Long /labels are wrapped, but can't be read

View: New views
4 Messages — Rating Filter:   Alert me  

Long /labels are wrapped, but can't be read

by Adam Sjøgren-2 :: Rate this Message:

Reply to Author | View Threaded | Show Only this Message

  Hi.


I am wondering whether this is a buglet or just a case of "Don't do
that":

If I set a very long /label on a feature and output the sequence in EMBL
format, the qualifier value gets wrapped, but not quoted.

When BioPerl reads such a file, an exception is thrown.

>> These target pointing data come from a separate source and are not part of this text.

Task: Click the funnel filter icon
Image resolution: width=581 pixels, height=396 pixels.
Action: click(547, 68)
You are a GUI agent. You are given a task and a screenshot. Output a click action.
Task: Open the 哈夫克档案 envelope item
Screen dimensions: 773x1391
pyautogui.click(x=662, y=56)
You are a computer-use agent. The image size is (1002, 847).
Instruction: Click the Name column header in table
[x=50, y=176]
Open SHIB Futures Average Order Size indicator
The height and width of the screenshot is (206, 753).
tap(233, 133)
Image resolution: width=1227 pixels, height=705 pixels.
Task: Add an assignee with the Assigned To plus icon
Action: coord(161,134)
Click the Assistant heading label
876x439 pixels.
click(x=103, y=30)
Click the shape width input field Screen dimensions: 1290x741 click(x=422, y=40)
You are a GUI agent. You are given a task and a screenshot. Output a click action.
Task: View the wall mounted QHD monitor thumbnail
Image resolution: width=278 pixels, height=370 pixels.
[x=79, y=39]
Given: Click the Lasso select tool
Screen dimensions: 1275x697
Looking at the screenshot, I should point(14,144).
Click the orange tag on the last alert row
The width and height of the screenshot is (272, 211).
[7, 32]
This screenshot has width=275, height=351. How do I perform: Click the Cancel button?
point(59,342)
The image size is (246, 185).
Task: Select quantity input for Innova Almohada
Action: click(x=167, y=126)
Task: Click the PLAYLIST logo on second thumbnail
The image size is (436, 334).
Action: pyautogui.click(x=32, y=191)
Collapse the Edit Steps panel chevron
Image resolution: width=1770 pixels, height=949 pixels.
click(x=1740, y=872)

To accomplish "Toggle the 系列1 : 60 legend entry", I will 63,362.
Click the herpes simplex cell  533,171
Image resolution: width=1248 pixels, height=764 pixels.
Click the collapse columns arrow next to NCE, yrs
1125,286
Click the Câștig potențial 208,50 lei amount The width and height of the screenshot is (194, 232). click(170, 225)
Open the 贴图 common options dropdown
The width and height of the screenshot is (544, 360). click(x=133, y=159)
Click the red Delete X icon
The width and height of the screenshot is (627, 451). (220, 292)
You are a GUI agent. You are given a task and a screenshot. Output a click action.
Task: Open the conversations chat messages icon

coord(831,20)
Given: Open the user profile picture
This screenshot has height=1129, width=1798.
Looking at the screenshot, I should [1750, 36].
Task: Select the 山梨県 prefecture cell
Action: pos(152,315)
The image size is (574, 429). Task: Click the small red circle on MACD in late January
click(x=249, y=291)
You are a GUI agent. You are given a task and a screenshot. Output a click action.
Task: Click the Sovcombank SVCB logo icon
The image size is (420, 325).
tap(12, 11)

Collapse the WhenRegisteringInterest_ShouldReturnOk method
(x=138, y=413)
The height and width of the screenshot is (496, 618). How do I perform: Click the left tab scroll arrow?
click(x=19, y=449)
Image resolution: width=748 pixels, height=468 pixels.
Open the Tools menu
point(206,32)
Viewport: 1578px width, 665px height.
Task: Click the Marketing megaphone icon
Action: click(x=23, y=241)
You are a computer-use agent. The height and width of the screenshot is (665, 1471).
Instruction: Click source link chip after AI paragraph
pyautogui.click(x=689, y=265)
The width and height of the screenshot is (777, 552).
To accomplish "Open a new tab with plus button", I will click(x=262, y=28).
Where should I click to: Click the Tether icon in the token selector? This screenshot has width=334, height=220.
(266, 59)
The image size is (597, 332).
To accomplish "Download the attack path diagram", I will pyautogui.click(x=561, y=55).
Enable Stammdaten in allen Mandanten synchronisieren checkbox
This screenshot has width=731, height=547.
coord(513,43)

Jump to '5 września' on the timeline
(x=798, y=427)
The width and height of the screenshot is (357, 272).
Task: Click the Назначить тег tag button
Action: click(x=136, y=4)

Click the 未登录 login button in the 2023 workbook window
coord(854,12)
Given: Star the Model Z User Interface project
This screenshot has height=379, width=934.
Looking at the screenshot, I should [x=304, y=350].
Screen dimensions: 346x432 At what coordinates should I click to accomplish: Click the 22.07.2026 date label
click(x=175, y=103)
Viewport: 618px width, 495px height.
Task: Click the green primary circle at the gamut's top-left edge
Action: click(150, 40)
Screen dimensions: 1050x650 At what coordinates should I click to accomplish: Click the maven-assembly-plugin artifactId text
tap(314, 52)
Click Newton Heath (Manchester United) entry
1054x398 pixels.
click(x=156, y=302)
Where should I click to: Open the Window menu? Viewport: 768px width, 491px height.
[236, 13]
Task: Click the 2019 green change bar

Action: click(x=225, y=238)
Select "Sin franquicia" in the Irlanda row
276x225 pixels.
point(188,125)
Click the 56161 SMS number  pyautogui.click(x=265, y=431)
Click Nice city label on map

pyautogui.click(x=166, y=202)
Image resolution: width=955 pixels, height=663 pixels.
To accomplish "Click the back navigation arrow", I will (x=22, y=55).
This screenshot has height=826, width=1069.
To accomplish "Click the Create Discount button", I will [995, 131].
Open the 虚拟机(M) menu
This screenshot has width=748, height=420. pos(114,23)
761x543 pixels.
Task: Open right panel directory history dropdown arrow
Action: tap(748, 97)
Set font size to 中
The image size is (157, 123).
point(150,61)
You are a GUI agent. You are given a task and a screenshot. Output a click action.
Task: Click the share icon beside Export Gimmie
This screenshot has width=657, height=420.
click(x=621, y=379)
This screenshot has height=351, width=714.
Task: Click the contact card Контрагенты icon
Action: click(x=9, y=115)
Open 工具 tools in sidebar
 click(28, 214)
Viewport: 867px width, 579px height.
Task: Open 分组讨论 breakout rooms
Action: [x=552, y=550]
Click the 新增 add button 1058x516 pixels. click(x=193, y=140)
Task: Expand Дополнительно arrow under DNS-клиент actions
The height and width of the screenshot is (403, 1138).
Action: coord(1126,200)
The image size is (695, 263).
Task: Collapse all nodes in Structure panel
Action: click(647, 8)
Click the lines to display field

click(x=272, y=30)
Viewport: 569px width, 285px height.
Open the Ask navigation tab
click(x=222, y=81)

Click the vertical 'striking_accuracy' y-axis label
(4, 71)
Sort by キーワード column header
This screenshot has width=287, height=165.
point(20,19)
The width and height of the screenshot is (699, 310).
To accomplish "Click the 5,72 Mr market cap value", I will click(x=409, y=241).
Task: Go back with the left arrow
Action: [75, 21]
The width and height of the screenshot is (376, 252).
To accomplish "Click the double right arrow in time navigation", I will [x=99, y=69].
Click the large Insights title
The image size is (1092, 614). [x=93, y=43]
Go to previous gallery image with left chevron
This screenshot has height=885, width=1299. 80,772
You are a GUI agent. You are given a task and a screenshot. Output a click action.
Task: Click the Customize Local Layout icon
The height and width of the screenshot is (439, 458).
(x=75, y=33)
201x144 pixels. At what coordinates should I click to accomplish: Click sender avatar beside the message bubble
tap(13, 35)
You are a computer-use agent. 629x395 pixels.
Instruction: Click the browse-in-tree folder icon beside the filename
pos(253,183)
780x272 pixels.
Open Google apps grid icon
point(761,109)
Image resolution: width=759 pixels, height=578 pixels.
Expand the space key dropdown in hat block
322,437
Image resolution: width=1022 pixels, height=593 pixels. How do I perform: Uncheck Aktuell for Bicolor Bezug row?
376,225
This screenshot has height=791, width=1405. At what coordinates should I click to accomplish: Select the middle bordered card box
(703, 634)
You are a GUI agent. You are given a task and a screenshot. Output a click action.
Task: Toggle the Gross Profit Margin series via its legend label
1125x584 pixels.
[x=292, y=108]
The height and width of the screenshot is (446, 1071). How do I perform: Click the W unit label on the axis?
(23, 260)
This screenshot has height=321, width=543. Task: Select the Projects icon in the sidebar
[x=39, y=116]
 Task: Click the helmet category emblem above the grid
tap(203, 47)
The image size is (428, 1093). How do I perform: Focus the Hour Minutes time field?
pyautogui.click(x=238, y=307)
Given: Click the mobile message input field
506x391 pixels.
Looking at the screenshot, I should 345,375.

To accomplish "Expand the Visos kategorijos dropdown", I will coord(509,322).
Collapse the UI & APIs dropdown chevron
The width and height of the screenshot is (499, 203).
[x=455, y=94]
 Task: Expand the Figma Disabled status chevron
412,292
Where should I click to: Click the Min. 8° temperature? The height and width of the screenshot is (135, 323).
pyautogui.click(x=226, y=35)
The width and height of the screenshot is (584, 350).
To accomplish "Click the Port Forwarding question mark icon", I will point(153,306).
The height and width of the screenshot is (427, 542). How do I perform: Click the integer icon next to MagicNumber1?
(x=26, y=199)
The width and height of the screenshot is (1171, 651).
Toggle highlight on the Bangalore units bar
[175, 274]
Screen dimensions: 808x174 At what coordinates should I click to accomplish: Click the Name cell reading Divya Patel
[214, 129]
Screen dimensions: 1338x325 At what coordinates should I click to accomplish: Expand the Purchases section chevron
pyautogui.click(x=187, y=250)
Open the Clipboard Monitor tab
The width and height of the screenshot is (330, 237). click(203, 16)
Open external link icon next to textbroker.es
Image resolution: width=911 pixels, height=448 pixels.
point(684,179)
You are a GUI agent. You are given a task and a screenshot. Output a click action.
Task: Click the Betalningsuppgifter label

I probably shouldn't be setting very long labels... But oughtn't BioPerl
throw an exception when a too long label is set, or automatically quote
the value when it is long enough to be wrapped, or know how to read a
wrapped yet unquoted value?

I will be happy to try and provide a patch for whichever solution is
preferred.

Here is an example script:

  #!/usr/bin/perl

  use strict;
  use warnings;

  use IO::String;

  use Bio::Seq;
  use Bio::SeqFeature::Generic;
  use Bio::SeqIO;

  print 'BioPerl ' . $Bio::Root::Version::VERSION . "\n";

  my $seq=Bio::Seq->new(-seq=>'ATG');
  my $feature=Bio::SeqFeature::Generic->new(-primary=>'misc_feature', -start=>1, -end=>3);
  $feature->add_tag_value(label=>'averylonglabelthisisindeedbutitoughttoworkanywaydontyouthink');
  $seq->add_SeqFeature($feature);

  my $out_string=out($seq);
  print $out_string;

  my $fh=IO::String->new($out_string);
  my $in=Bio::SeqIO->new(-fh=>$fh, -format=>'EMBL');
  my $in_seq=$in->next_seq;

  print "Done\n";

  sub out {
      my ($seq)=@_;

      my $string='';
      my $fh=IO::String->new($string);
      my $out=Bio::SeqIO->new(-fh=>$fh, -format=>'EMBL');
      $out->write_seq($seq);

      return $string;
  }

Which gives this output when run:

  BioPerl 1.0069
  ID   unknown; SV 1; linear; unassigned DNA; STD; UNC; 3 BP.
  XX
  AC   unknown;
  XX
  XX
  FH   Key             Location/Qualifiers
  FH
  FT   misc_feature    1..3
  FT                   /label=averylonglabelthisisindeedbutitoughttoworkanywaydont
  FT                   youthink
  XX
  SQ   Sequence 3 BP; 1 A; 0 C; 1 G; 1 T; 0 other;
       atg                                                                       3
  //

  ------------- EXCEPTION: Bio::Root::Exception -------------
  MSG: Can't see new qualifier in: youthink
  from:
  /label=averylonglabelthisisindeedbutitoughttoworkanywaydont
  youthink

  STACK: Error::throw
  STACK: Bio::Root::Root::throw Bio/Root/Root.pm:368
  STACK: Bio::SeqIO::embl::_read_FTHelper_EMBL Bio/SeqIO/embl.pm:1294
  STACK: Bio::SeqIO::embl::next_seq Bio/SeqIO/embl.pm:392
  STACK: /z/home/adsj/bugs/bioperl/embl/embl.pl:24
  -----------------------------------------------------------

If I change the value to include "-quotes ("simulating" that embl.pm
quotes the value), BioPerl can read the EMBL string it produces fine:

  -----------------------------------------------------------
  adsj@ala:~/work/bioperl/bioperl-live$ perl -I. ~/bugs/bioperl/embl/embl.pl
  BioPerl 1.0069
  ID   unknown; SV 1; linear; unassigned DNA; STD; UNC; 3 BP.
  XX
  AC   unknown;
  XX
  XX
  FH   Key             Location/Qualifiers
  FH
  FT   misc_feature    1..3
  FT                   /label=""averylonglabelthisisindeedbutitoughttoworkanywaydo
  FT                   ntyouthink""
  XX
  SQ   Sequence 3 BP; 1 A; 0 C; 1 G; 1 T; 0 other;
       atg                                                                       3
  //
  Done


  Best regards,

     Adam

--
                                                          Adam Sjøgren
                                                    adsj@...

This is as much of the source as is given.